▸ **SUPPLIED RECORDS**:
■ ■ ■ ■ ■

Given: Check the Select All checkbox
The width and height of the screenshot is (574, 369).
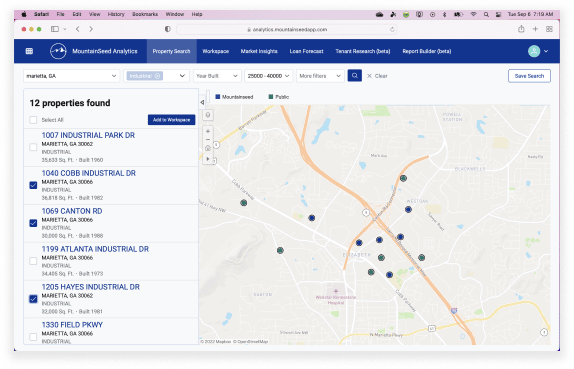Looking at the screenshot, I should [x=33, y=120].
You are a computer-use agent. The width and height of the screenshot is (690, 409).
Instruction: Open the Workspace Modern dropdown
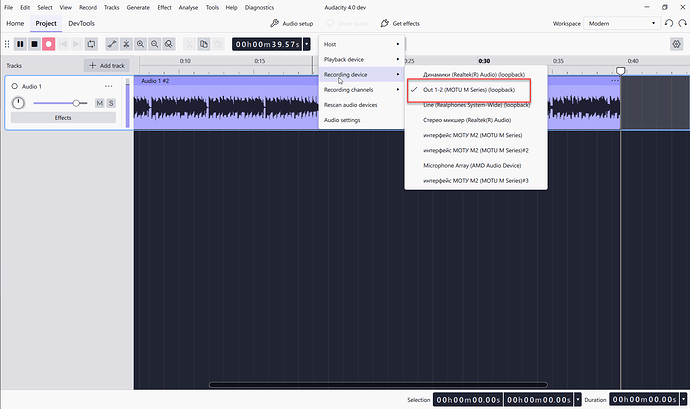[622, 23]
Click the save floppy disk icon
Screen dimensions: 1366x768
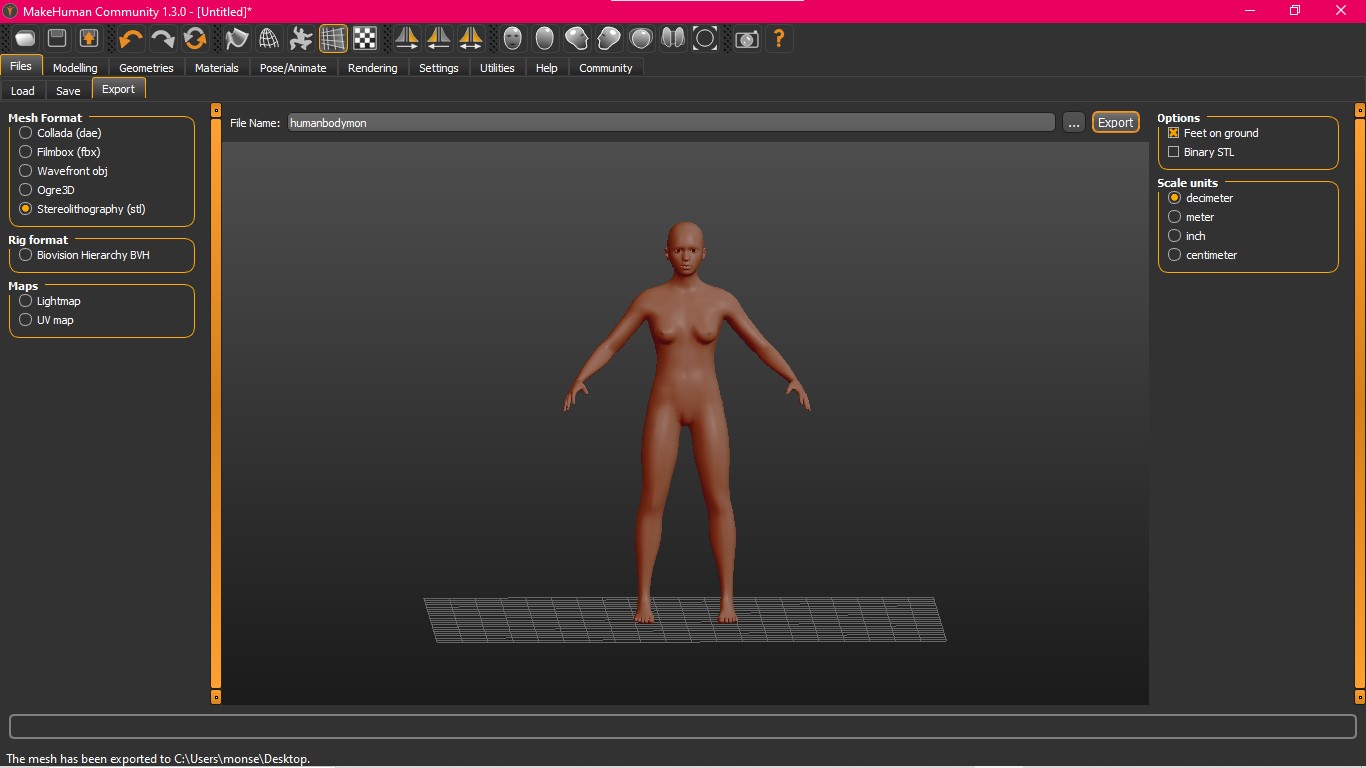(57, 39)
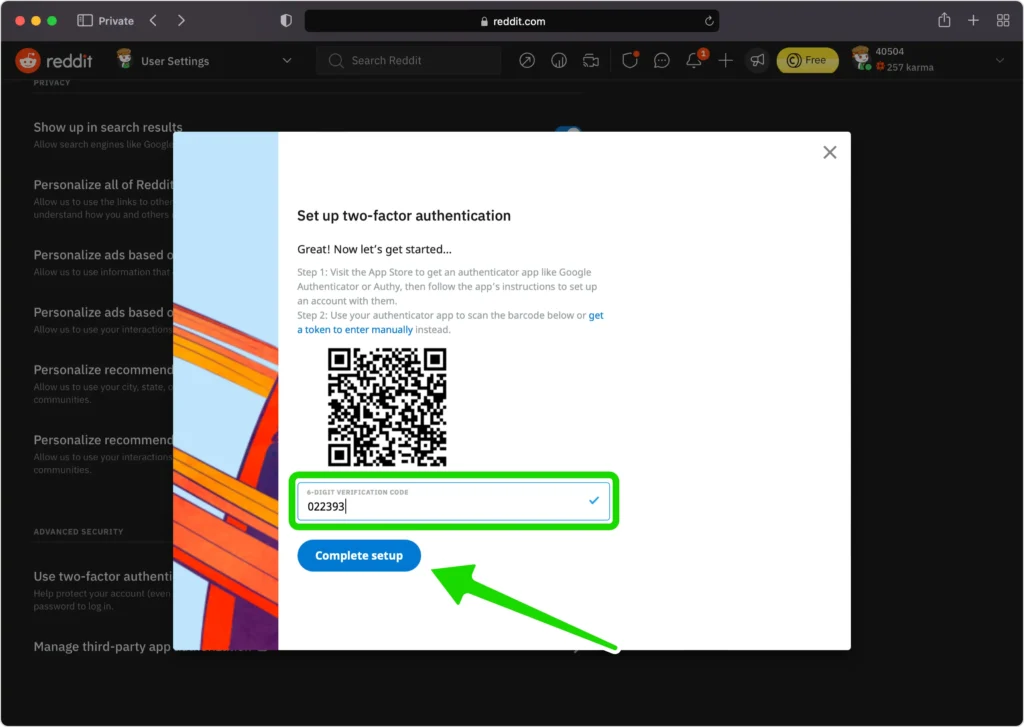Viewport: 1024px width, 727px height.
Task: Click the Safari share icon
Action: pos(944,21)
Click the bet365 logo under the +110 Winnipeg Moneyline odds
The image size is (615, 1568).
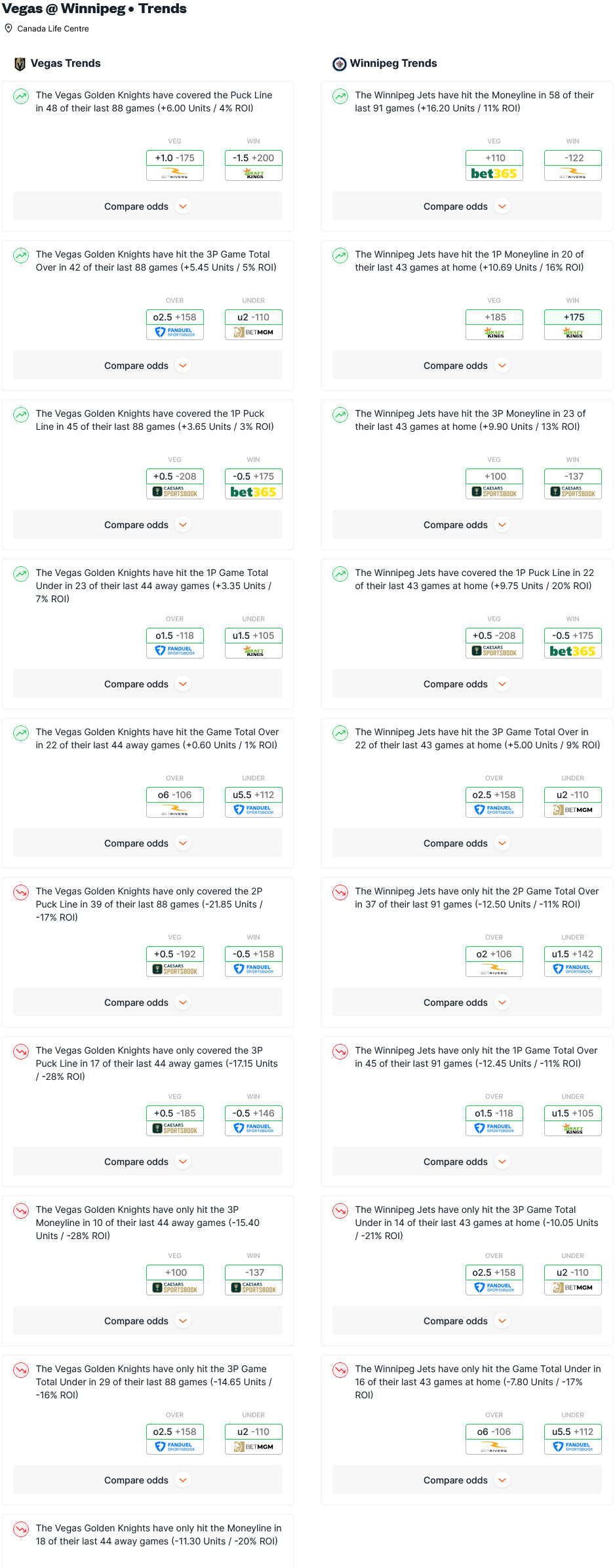point(494,174)
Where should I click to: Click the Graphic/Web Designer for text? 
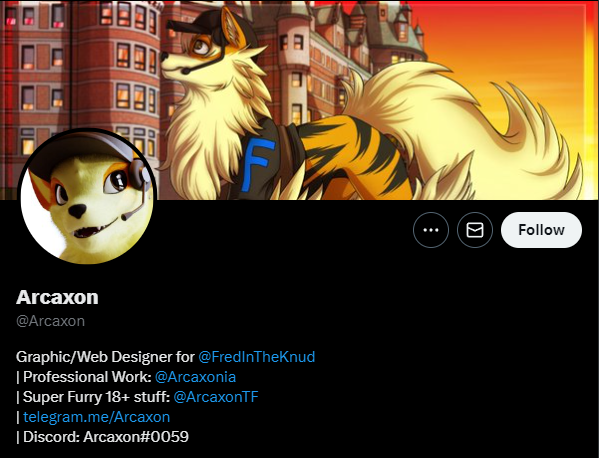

■ ■ ■ ■ ■

▸ **TASK STATEMENT**:
Copy every entry word for word, but omit the pictures.

▸ **REPLY**:
Given: Check the Select All checkbox
The width and height of the screenshot is (574, 369).
Looking at the screenshot, I should [x=33, y=120].
You are a computer-use agent. The width and height of the screenshot is (690, 409).
Instruction: Open the Workspace Modern dropdown
[622, 23]
Click the save floppy disk icon
Screen dimensions: 1366x768
(57, 39)
Viewport: 1024px width, 727px height.
Task: Click the Safari share icon
Action: pos(944,21)
Click the bet365 logo under the +110 Winnipeg Moneyline odds
The image size is (615, 1568).
point(494,174)
Where should I click to: Click the Graphic/Web Designer for text? 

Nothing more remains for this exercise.